By Ashleigh Fielding | posted on November 15, 2018
COMEDY and war aren’t often two things you’d put together.
But Plantagenet Players managed to do it delicately and with style in their latest production 1918 The War is Over.
From cooking shows in the trenches and marriage proposals with an elderly nymphomaniac, to operations with a kooky doctor armed with a mallet for anesthesia, the Players embraced the costume and attitudes reminiscent of the wartime era and breathed hysterical slapstick life into it.
A few serious moments were fed into the script to reflect on those who lost their lives and souls in the war, but the mood was brought back up with dimwitted chefs and drunken mothers.
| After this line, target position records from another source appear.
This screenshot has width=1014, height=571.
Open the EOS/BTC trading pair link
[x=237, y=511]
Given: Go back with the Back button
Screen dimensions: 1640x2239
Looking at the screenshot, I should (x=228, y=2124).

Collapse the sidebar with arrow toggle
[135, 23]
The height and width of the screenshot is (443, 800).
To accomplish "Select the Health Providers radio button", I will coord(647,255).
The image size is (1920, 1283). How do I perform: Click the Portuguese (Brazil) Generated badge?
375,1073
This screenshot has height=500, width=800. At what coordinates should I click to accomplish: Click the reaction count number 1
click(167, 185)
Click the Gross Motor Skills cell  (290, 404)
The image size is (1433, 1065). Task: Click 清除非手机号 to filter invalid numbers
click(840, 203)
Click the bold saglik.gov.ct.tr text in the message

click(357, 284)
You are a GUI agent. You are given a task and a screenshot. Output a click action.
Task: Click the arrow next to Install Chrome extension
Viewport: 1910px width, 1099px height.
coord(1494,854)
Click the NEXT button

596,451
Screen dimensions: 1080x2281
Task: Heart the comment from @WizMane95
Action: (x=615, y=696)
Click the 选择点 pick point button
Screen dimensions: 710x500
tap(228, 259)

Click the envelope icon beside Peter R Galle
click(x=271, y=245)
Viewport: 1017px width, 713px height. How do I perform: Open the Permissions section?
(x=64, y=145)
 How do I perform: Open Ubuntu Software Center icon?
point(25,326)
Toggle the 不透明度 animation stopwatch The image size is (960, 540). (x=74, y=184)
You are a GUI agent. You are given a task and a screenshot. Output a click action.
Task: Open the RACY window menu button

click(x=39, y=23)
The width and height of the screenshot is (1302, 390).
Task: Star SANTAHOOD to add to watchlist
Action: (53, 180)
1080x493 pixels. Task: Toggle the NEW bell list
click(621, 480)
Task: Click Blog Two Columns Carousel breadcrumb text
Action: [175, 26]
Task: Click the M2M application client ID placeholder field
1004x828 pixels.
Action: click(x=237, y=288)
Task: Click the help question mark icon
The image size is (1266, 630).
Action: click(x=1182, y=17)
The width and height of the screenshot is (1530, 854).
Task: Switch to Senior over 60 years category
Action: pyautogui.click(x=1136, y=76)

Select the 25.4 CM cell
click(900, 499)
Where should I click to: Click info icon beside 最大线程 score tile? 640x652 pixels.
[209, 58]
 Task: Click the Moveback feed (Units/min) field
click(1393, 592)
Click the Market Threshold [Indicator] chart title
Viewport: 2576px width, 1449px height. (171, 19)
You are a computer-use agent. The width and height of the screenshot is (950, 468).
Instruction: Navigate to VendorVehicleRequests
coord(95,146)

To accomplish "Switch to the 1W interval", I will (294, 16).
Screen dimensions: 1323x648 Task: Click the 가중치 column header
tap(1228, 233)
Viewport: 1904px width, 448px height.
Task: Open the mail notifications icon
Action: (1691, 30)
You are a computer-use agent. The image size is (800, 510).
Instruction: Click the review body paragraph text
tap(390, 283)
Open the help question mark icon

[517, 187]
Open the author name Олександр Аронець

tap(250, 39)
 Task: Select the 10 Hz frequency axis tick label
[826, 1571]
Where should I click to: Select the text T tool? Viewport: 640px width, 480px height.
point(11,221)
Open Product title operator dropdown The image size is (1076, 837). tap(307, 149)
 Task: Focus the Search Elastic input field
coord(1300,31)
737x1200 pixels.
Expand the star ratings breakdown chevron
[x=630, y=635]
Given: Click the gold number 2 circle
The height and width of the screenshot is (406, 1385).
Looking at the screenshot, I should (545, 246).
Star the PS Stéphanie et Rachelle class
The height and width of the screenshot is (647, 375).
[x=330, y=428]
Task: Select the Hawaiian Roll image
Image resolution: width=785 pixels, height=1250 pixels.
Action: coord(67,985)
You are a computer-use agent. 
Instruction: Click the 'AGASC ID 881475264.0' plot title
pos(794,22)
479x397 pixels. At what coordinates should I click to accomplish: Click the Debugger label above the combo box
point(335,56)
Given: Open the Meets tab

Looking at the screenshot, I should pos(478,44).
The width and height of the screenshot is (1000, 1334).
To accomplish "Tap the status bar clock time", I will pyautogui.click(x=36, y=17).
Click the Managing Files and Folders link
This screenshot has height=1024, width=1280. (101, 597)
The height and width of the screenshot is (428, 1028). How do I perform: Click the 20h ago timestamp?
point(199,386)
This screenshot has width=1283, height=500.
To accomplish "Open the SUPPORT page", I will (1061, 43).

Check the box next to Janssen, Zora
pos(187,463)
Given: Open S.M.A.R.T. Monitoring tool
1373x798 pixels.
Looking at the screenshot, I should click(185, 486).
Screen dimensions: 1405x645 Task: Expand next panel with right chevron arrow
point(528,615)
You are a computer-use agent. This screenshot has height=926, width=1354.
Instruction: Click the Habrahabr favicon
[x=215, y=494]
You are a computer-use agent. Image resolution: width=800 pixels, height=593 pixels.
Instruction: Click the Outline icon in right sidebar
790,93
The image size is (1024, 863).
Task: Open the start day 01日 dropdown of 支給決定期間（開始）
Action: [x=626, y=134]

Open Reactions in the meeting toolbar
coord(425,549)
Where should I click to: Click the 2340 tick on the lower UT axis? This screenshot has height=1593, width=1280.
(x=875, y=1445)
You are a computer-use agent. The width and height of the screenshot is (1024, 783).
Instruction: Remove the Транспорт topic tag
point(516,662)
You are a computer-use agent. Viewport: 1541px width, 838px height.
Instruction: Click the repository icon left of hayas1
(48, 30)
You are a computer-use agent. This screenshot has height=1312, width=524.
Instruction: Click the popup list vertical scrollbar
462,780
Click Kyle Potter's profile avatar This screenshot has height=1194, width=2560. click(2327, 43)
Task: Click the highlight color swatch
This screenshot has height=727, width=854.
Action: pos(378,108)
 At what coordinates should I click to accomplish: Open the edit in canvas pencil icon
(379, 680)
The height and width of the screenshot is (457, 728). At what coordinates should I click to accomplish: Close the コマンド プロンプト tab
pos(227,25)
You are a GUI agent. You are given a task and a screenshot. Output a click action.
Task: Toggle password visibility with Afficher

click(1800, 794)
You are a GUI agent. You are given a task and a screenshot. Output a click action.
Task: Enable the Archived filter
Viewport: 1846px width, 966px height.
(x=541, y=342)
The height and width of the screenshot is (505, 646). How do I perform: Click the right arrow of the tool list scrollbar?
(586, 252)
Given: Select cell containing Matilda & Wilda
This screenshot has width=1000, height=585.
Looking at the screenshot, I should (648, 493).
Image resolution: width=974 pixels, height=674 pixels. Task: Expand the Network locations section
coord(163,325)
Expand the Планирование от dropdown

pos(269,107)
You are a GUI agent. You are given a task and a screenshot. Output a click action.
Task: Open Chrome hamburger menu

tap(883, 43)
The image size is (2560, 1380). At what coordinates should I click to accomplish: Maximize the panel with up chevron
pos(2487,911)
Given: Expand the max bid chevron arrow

It was a perfect way to lightly reflect on the past amidst other more sombre Armistice centenary events held across the Great Southern.
The Weekender’s Andy Dolphin showcased the broad spectrum of his acting skills by portraying a surgeon, chef, snobby father and larrikin farmer, triggering fits of laughter in every scene he graced.
Pat Topping surprised the audience with her cheeky lines and animated facial expressions – her mature age making them even funnier.
Co-producer Helen Jeffery smoothly and hilariously transitioned from a thickly moustached sergeant to a singing nurse and later, a half-cut mother.
To top it off, the tale of a boy eaten by a lion – read by Siobhan Gallagher – was woven in between scenes and made eyes water from giggling.
1918 The War is Over will play for two more nights – this Friday and Saturday, and tickets were still available at time of going to print from Mt Barker’s Scrap Shak.